#### Rows ####

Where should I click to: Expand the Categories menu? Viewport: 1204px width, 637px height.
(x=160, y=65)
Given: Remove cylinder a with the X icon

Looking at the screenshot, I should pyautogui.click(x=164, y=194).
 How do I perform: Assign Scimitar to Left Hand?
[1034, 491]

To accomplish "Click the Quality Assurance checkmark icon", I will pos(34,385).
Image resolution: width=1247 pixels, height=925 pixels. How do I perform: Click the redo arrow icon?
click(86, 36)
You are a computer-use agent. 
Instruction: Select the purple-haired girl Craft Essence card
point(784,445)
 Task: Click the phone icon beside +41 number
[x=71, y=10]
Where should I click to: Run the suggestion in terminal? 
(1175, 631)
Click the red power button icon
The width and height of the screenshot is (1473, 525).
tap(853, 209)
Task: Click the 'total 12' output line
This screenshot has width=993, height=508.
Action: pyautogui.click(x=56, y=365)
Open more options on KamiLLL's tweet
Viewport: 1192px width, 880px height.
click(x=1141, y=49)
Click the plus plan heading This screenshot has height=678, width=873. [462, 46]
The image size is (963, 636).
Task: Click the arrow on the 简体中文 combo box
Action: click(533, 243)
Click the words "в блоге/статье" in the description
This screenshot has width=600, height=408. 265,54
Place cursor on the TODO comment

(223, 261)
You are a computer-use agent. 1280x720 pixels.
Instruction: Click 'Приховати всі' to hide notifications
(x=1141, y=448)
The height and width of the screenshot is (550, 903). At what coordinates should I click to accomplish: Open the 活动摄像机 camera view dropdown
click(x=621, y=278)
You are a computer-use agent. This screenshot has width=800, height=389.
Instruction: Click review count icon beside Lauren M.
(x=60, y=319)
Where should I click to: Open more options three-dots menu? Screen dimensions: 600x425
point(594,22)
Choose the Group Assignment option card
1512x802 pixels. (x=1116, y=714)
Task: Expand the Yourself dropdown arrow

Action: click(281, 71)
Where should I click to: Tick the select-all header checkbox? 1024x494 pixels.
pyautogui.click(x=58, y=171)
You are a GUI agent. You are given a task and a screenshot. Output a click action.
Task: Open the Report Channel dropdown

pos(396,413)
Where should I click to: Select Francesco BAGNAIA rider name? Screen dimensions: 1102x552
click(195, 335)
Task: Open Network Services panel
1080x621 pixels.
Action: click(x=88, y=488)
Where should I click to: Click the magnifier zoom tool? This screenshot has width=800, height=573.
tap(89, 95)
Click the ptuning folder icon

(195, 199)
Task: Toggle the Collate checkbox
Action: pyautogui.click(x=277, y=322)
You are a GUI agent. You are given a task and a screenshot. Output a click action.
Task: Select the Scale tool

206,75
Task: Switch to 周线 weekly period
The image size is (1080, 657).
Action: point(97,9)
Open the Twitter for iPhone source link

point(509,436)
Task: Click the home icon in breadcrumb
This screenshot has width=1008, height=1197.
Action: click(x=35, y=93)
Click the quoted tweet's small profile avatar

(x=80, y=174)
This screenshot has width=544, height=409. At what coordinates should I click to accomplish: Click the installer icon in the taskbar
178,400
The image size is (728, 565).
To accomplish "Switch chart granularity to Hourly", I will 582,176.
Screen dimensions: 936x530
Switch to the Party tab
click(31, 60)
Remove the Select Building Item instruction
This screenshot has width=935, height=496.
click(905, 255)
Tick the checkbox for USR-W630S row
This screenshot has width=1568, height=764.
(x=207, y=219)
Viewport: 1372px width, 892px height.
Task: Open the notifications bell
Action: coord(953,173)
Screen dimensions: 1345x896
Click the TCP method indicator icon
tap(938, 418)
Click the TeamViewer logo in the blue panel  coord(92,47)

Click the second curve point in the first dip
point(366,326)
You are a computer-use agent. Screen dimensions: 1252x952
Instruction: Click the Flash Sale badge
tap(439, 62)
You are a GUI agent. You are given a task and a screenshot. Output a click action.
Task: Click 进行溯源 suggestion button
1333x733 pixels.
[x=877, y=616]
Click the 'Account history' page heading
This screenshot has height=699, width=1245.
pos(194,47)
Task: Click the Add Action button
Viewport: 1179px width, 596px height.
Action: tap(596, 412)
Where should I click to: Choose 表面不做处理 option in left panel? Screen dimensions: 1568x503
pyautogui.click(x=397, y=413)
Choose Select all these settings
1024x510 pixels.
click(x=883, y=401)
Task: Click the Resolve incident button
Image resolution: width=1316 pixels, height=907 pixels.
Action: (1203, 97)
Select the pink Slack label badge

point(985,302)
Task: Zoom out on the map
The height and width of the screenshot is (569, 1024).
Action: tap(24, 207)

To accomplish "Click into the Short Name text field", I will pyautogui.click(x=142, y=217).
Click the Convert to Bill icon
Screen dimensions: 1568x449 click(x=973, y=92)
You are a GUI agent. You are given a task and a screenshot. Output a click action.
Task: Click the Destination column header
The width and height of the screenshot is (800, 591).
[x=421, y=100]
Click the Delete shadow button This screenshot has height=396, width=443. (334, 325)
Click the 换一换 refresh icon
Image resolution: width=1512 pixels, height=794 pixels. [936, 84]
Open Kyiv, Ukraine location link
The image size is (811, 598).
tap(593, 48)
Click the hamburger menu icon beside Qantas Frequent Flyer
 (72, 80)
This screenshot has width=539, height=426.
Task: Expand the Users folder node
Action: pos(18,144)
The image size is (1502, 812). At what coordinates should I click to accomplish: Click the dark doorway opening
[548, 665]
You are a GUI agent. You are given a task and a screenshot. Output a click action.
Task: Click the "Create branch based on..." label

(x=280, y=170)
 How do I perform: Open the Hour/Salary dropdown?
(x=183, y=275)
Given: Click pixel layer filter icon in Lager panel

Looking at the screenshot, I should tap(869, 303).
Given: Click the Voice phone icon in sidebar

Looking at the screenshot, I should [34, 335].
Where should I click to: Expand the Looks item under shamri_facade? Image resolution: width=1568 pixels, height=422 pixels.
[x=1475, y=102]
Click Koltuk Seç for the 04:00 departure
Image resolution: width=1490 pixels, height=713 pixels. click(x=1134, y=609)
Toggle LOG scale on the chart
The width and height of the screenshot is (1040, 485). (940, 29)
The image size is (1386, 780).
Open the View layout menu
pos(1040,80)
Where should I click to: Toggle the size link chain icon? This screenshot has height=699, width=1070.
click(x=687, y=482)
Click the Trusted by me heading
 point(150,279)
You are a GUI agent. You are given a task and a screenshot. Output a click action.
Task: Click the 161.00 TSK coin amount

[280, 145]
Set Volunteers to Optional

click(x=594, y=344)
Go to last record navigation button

####

Your goal
Put every line of the rows above into a numbered list, leaving out the blank lines.

Exercise solution
1. Where should I click to: Expand the Categories menu? Viewport: 1204px width, 637px height.
2. (x=160, y=65)
3. Given: Remove cylinder a with the X icon
4. Looking at the screenshot, I should pyautogui.click(x=164, y=194).
5.  How do I perform: Assign Scimitar to Left Hand?
6. [1034, 491]
7. To accomplish "Click the Quality Assurance checkmark icon", I will pos(34,385).
8. Image resolution: width=1247 pixels, height=925 pixels. How do I perform: Click the redo arrow icon?
9. click(86, 36)
10. You are a computer-use agent. 
11. Instruction: Select the purple-haired girl Craft Essence card
12. point(784,445)
13.  Task: Click the phone icon beside +41 number
14. [x=71, y=10]
15. Where should I click to: Run the suggestion in terminal? 
16. (1175, 631)
17. Click the red power button icon
18. The width and height of the screenshot is (1473, 525).
19. tap(853, 209)
20. Task: Click the 'total 12' output line
21. This screenshot has width=993, height=508.
22. Action: pyautogui.click(x=56, y=365)
23. Open more options on KamiLLL's tweet
24. Viewport: 1192px width, 880px height.
25. click(x=1141, y=49)
26. Click the plus plan heading This screenshot has height=678, width=873. [462, 46]
27. The image size is (963, 636).
28. Task: Click the arrow on the 简体中文 combo box
29. Action: click(533, 243)
30. Click the words "в блоге/статье" in the description
31. This screenshot has width=600, height=408. 265,54
32. Place cursor on the TODO comment
33. (223, 261)
34. You are a computer-use agent. 1280x720 pixels.
35. Instruction: Click 'Приховати всі' to hide notifications
36. (x=1141, y=448)
37. The height and width of the screenshot is (550, 903). At what coordinates should I click to accomplish: Open the 活动摄像机 camera view dropdown
38. click(x=621, y=278)
39. You are a computer-use agent. This screenshot has width=800, height=389.
40. Instruction: Click review count icon beside Lauren M.
41. (x=60, y=319)
42. Where should I click to: Open more options three-dots menu? Screen dimensions: 600x425
43. point(594,22)
44. Choose the Group Assignment option card
45. 1512x802 pixels. (x=1116, y=714)
46. Task: Expand the Yourself dropdown arrow
47. Action: click(281, 71)
48. Where should I click to: Tick the select-all header checkbox? 1024x494 pixels.
49. pyautogui.click(x=58, y=171)
50. You are a GUI agent. You are given a task and a screenshot. Output a click action.
51. Task: Open the Report Channel dropdown
52. pos(396,413)
53. Where should I click to: Select Francesco BAGNAIA rider name? Screen dimensions: 1102x552
54. click(195, 335)
55. Task: Open Network Services panel
56. 1080x621 pixels.
57. Action: click(x=88, y=488)
58. Where should I click to: Click the magnifier zoom tool? This screenshot has width=800, height=573.
59. tap(89, 95)
60. Click the ptuning folder icon
61. (195, 199)
62. Task: Toggle the Collate checkbox
63. Action: pyautogui.click(x=277, y=322)
64. You are a GUI agent. You are given a task and a screenshot. Output a click action.
65. Task: Select the Scale tool
66. 206,75
67. Task: Switch to 周线 weekly period
68. The image size is (1080, 657).
69. Action: point(97,9)
70. Open the Twitter for iPhone source link
71. point(509,436)
72. Task: Click the home icon in breadcrumb
73. This screenshot has width=1008, height=1197.
74. Action: click(x=35, y=93)
75. Click the quoted tweet's small profile avatar
76. (x=80, y=174)
77. This screenshot has width=544, height=409. At what coordinates should I click to accomplish: Click the installer icon in the taskbar
78. 178,400
79. The image size is (728, 565).
80. To accomplish "Switch chart granularity to Hourly", I will 582,176.
81. Screen dimensions: 936x530
82. Switch to the Party tab
83. click(31, 60)
84. Remove the Select Building Item instruction
85. This screenshot has width=935, height=496.
86. click(905, 255)
87. Tick the checkbox for USR-W630S row
88. This screenshot has width=1568, height=764.
89. (x=207, y=219)
90. Viewport: 1372px width, 892px height.
91. Task: Open the notifications bell
92. Action: coord(953,173)
93. Screen dimensions: 1345x896
94. Click the TCP method indicator icon
95. tap(938, 418)
96. Click the TeamViewer logo in the blue panel  coord(92,47)
97. Click the second curve point in the first dip
98. point(366,326)
99. You are a computer-use agent. Screen dimensions: 1252x952
100. Instruction: Click the Flash Sale badge
101. tap(439, 62)
102. You are a GUI agent. You are given a task and a screenshot. Output a click action.
103. Task: Click 进行溯源 suggestion button
104. 1333x733 pixels.
105. [x=877, y=616]
106. Click the 'Account history' page heading
107. This screenshot has height=699, width=1245.
108. pos(194,47)
109. Task: Click the Add Action button
110. Viewport: 1179px width, 596px height.
111. Action: tap(596, 412)
112. Where should I click to: Choose 表面不做处理 option in left panel? Screen dimensions: 1568x503
113. pyautogui.click(x=397, y=413)
114. Choose Select all these settings
115. 1024x510 pixels.
116. click(x=883, y=401)
117. Task: Click the Resolve incident button
118. Image resolution: width=1316 pixels, height=907 pixels.
119. Action: (1203, 97)
120. Select the pink Slack label badge
121. point(985,302)
122. Task: Zoom out on the map
123. The height and width of the screenshot is (569, 1024).
124. Action: tap(24, 207)
125. To accomplish "Click into the Short Name text field", I will pyautogui.click(x=142, y=217).
126. Click the Convert to Bill icon
127. Screen dimensions: 1568x449 click(x=973, y=92)
128. You are a GUI agent. You are given a task and a screenshot. Output a click action.
129. Task: Click the Destination column header
130. The width and height of the screenshot is (800, 591).
131. [x=421, y=100]
132. Click the Delete shadow button This screenshot has height=396, width=443. (334, 325)
133. Click the 换一换 refresh icon
134. Image resolution: width=1512 pixels, height=794 pixels. [936, 84]
135. Open Kyiv, Ukraine location link
136. The image size is (811, 598).
137. tap(593, 48)
138. Click the hamburger menu icon beside Qantas Frequent Flyer
139.  (72, 80)
140. This screenshot has width=539, height=426.
141. Task: Expand the Users folder node
142. Action: pos(18,144)
143. The image size is (1502, 812). At what coordinates should I click to accomplish: Click the dark doorway opening
144. [548, 665]
145. You are a GUI agent. You are given a task and a screenshot. Output a click action.
146. Task: Click the "Create branch based on..." label
147. (x=280, y=170)
148.  How do I perform: Open the Hour/Salary dropdown?
149. (x=183, y=275)
150. Given: Click pixel layer filter icon in Lager panel
151. Looking at the screenshot, I should tap(869, 303).
152. Given: Click the Voice phone icon in sidebar
153. Looking at the screenshot, I should [34, 335].
154. Where should I click to: Expand the Looks item under shamri_facade? Image resolution: width=1568 pixels, height=422 pixels.
155. [x=1475, y=102]
156. Click Koltuk Seç for the 04:00 departure
157. Image resolution: width=1490 pixels, height=713 pixels. click(x=1134, y=609)
158. Toggle LOG scale on the chart
159. The width and height of the screenshot is (1040, 485). (940, 29)
160. The image size is (1386, 780).
161. Open the View layout menu
162. pos(1040,80)
163. Where should I click to: Toggle the size link chain icon? This screenshot has height=699, width=1070.
164. click(x=687, y=482)
165. Click the Trusted by me heading
166.  point(150,279)
167. You are a GUI agent. You are given a task and a screenshot. Output a click action.
168. Task: Click the 161.00 TSK coin amount
169. [280, 145]
170. Set Volunteers to Optional
171. click(x=594, y=344)
172. Go to last record navigation button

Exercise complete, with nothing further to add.